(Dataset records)
───

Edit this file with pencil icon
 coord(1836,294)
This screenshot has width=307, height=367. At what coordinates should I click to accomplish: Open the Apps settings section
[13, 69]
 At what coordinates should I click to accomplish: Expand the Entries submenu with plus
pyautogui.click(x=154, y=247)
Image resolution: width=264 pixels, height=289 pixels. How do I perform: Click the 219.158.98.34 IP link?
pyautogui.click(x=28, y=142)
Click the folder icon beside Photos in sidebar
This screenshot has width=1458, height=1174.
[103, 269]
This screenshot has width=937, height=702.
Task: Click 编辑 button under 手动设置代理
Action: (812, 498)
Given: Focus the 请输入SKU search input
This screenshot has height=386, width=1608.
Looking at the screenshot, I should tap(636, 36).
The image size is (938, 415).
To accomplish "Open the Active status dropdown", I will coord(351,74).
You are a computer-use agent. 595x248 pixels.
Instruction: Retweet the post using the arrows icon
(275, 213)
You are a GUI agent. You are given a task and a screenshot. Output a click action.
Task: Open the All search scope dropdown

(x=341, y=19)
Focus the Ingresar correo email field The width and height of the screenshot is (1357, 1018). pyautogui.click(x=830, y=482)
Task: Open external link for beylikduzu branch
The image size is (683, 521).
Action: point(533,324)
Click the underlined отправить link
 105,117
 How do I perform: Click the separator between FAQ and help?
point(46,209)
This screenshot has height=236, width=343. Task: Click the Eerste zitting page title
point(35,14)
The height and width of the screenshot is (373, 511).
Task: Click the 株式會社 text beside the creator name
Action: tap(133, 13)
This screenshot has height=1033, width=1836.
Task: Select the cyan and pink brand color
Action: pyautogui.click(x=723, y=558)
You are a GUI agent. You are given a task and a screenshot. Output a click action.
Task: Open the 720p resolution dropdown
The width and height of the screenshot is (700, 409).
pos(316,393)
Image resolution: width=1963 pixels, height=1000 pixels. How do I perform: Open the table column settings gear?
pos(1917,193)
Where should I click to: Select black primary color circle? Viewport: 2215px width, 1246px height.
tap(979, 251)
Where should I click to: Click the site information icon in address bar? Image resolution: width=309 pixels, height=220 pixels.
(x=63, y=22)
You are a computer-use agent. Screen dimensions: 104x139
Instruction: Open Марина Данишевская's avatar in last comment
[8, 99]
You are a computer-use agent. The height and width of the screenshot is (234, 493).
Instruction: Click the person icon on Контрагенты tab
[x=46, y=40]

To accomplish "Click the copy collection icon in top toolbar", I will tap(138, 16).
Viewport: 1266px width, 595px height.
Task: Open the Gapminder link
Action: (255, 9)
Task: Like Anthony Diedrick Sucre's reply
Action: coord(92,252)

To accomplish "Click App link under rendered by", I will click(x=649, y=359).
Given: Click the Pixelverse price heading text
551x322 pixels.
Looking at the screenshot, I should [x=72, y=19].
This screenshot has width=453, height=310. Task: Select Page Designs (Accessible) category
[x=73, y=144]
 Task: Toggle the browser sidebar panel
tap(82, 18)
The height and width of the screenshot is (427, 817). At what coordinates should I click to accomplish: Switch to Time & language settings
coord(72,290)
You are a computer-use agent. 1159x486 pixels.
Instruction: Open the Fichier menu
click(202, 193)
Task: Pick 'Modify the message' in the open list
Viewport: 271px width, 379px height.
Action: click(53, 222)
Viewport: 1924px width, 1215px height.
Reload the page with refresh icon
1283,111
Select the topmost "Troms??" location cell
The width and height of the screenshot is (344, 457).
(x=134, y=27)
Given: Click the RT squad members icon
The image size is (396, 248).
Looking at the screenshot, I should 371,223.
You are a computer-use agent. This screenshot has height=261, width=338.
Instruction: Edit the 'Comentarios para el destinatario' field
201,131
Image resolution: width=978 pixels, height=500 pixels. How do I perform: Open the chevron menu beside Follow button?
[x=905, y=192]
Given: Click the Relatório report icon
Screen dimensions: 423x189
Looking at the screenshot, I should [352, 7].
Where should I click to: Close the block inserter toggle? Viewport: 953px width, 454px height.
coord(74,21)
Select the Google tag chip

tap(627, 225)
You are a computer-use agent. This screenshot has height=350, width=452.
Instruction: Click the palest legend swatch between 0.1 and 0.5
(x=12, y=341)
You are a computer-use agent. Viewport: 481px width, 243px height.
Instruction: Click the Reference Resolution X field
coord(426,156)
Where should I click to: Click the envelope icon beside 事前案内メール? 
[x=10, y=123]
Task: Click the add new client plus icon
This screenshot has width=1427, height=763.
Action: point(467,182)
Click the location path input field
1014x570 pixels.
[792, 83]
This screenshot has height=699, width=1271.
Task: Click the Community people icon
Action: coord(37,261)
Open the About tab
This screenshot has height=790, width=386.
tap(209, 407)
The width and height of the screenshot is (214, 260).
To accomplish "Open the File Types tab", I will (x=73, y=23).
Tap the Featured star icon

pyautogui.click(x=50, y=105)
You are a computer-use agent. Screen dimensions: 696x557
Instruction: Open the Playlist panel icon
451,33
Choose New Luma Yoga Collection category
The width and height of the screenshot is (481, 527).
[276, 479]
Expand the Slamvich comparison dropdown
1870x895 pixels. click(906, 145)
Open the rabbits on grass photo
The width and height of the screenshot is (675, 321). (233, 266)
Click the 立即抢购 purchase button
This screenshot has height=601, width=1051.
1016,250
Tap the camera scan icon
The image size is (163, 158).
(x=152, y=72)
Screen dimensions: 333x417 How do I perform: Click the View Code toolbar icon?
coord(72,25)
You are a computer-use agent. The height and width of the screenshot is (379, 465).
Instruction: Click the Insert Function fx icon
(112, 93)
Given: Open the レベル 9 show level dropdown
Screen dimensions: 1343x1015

───

→ **TASK PROMPT**
Recast all of the data above as a Markdown table with two columns, No. and Line. Put a running row number in No. and one line of text in Line, and skip blank lines.

→ **CORRECT RESULT**
| No. | Line |
|---|---|
| 1 | Edit this file with pencil icon |
| 2 |  coord(1836,294) |
| 3 | This screenshot has width=307, height=367. At what coordinates should I click to accomplish: Open the Apps settings section |
| 4 | [13, 69] |
| 5 |  At what coordinates should I click to accomplish: Expand the Entries submenu with plus |
| 6 | pyautogui.click(x=154, y=247) |
| 7 | Image resolution: width=264 pixels, height=289 pixels. How do I perform: Click the 219.158.98.34 IP link? |
| 8 | pyautogui.click(x=28, y=142) |
| 9 | Click the folder icon beside Photos in sidebar |
| 10 | This screenshot has width=1458, height=1174. |
| 11 | [103, 269] |
| 12 | This screenshot has width=937, height=702. |
| 13 | Task: Click 编辑 button under 手动设置代理 |
| 14 | Action: (812, 498) |
| 15 | Given: Focus the 请输入SKU search input |
| 16 | This screenshot has height=386, width=1608. |
| 17 | Looking at the screenshot, I should tap(636, 36). |
| 18 | The image size is (938, 415). |
| 19 | To accomplish "Open the Active status dropdown", I will coord(351,74). |
| 20 | You are a computer-use agent. 595x248 pixels. |
| 21 | Instruction: Retweet the post using the arrows icon |
| 22 | (275, 213) |
| 23 | You are a GUI agent. You are given a task and a screenshot. Output a click action. |
| 24 | Task: Open the All search scope dropdown |
| 25 | (x=341, y=19) |
| 26 | Focus the Ingresar correo email field The width and height of the screenshot is (1357, 1018). pyautogui.click(x=830, y=482) |
| 27 | Task: Open external link for beylikduzu branch |
| 28 | The image size is (683, 521). |
| 29 | Action: point(533,324) |
| 30 | Click the underlined отправить link |
| 31 |  105,117 |
| 32 |  How do I perform: Click the separator between FAQ and help? |
| 33 | point(46,209) |
| 34 | This screenshot has height=236, width=343. Task: Click the Eerste zitting page title |
| 35 | point(35,14) |
| 36 | The height and width of the screenshot is (373, 511). |
| 37 | Task: Click the 株式會社 text beside the creator name |
| 38 | Action: tap(133, 13) |
| 39 | This screenshot has height=1033, width=1836. |
| 40 | Task: Select the cyan and pink brand color |
| 41 | Action: pyautogui.click(x=723, y=558) |
| 42 | You are a GUI agent. You are given a task and a screenshot. Output a click action. |
| 43 | Task: Open the 720p resolution dropdown |
| 44 | The width and height of the screenshot is (700, 409). |
| 45 | pos(316,393) |
| 46 | Image resolution: width=1963 pixels, height=1000 pixels. How do I perform: Open the table column settings gear? |
| 47 | pos(1917,193) |
| 48 | Where should I click to: Select black primary color circle? Viewport: 2215px width, 1246px height. |
| 49 | tap(979, 251) |
| 50 | Where should I click to: Click the site information icon in address bar? Image resolution: width=309 pixels, height=220 pixels. |
| 51 | (x=63, y=22) |
| 52 | You are a computer-use agent. Screen dimensions: 104x139 |
| 53 | Instruction: Open Марина Данишевская's avatar in last comment |
| 54 | [8, 99] |
| 55 | You are a computer-use agent. The height and width of the screenshot is (234, 493). |
| 56 | Instruction: Click the person icon on Контрагенты tab |
| 57 | [x=46, y=40] |
| 58 | To accomplish "Click the copy collection icon in top toolbar", I will tap(138, 16). |
| 59 | Viewport: 1266px width, 595px height. |
| 60 | Task: Open the Gapminder link |
| 61 | Action: (255, 9) |
| 62 | Task: Like Anthony Diedrick Sucre's reply |
| 63 | Action: coord(92,252) |
| 64 | To accomplish "Click App link under rendered by", I will click(x=649, y=359). |
| 65 | Given: Click the Pixelverse price heading text |
| 66 | 551x322 pixels. |
| 67 | Looking at the screenshot, I should [x=72, y=19]. |
| 68 | This screenshot has width=453, height=310. Task: Select Page Designs (Accessible) category |
| 69 | [x=73, y=144] |
| 70 |  Task: Toggle the browser sidebar panel |
| 71 | tap(82, 18) |
| 72 | The height and width of the screenshot is (427, 817). At what coordinates should I click to accomplish: Switch to Time & language settings |
| 73 | coord(72,290) |
| 74 | You are a computer-use agent. 1159x486 pixels. |
| 75 | Instruction: Open the Fichier menu |
| 76 | click(202, 193) |
| 77 | Task: Pick 'Modify the message' in the open list |
| 78 | Viewport: 271px width, 379px height. |
| 79 | Action: click(53, 222) |
| 80 | Viewport: 1924px width, 1215px height. |
| 81 | Reload the page with refresh icon |
| 82 | 1283,111 |
| 83 | Select the topmost "Troms??" location cell |
| 84 | The width and height of the screenshot is (344, 457). |
| 85 | (x=134, y=27) |
| 86 | Given: Click the RT squad members icon |
| 87 | The image size is (396, 248). |
| 88 | Looking at the screenshot, I should 371,223. |
| 89 | You are a computer-use agent. This screenshot has height=261, width=338. |
| 90 | Instruction: Edit the 'Comentarios para el destinatario' field |
| 91 | 201,131 |
| 92 | Image resolution: width=978 pixels, height=500 pixels. How do I perform: Open the chevron menu beside Follow button? |
| 93 | [x=905, y=192] |
| 94 | Given: Click the Relatório report icon |
| 95 | Screen dimensions: 423x189 |
| 96 | Looking at the screenshot, I should [352, 7]. |
| 97 | Where should I click to: Close the block inserter toggle? Viewport: 953px width, 454px height. |
| 98 | coord(74,21) |
| 99 | Select the Google tag chip |
| 100 | tap(627, 225) |
| 101 | You are a computer-use agent. This screenshot has height=350, width=452. |
| 102 | Instruction: Click the palest legend swatch between 0.1 and 0.5 |
| 103 | (x=12, y=341) |
| 104 | You are a computer-use agent. Viewport: 481px width, 243px height. |
| 105 | Instruction: Click the Reference Resolution X field |
| 106 | coord(426,156) |
| 107 | Where should I click to: Click the envelope icon beside 事前案内メール?  |
| 108 | [x=10, y=123] |
| 109 | Task: Click the add new client plus icon |
| 110 | This screenshot has width=1427, height=763. |
| 111 | Action: point(467,182) |
| 112 | Click the location path input field |
| 113 | 1014x570 pixels. |
| 114 | [792, 83] |
| 115 | This screenshot has height=699, width=1271. |
| 116 | Task: Click the Community people icon |
| 117 | Action: coord(37,261) |
| 118 | Open the About tab |
| 119 | This screenshot has height=790, width=386. |
| 120 | tap(209, 407) |
| 121 | The width and height of the screenshot is (214, 260). |
| 122 | To accomplish "Open the File Types tab", I will (x=73, y=23). |
| 123 | Tap the Featured star icon |
| 124 | pyautogui.click(x=50, y=105) |
| 125 | You are a computer-use agent. Screen dimensions: 696x557 |
| 126 | Instruction: Open the Playlist panel icon |
| 127 | 451,33 |
| 128 | Choose New Luma Yoga Collection category |
| 129 | The width and height of the screenshot is (481, 527). |
| 130 | [276, 479] |
| 131 | Expand the Slamvich comparison dropdown |
| 132 | 1870x895 pixels. click(906, 145) |
| 133 | Open the rabbits on grass photo |
| 134 | The width and height of the screenshot is (675, 321). (233, 266) |
| 135 | Click the 立即抢购 purchase button |
| 136 | This screenshot has height=601, width=1051. |
| 137 | 1016,250 |
| 138 | Tap the camera scan icon |
| 139 | The image size is (163, 158). |
| 140 | (x=152, y=72) |
| 141 | Screen dimensions: 333x417 How do I perform: Click the View Code toolbar icon? |
| 142 | coord(72,25) |
| 143 | You are a computer-use agent. The height and width of the screenshot is (379, 465). |
| 144 | Instruction: Click the Insert Function fx icon |
| 145 | (112, 93) |
| 146 | Given: Open the レベル 9 show level dropdown |
| 147 | Screen dimensions: 1343x1015 |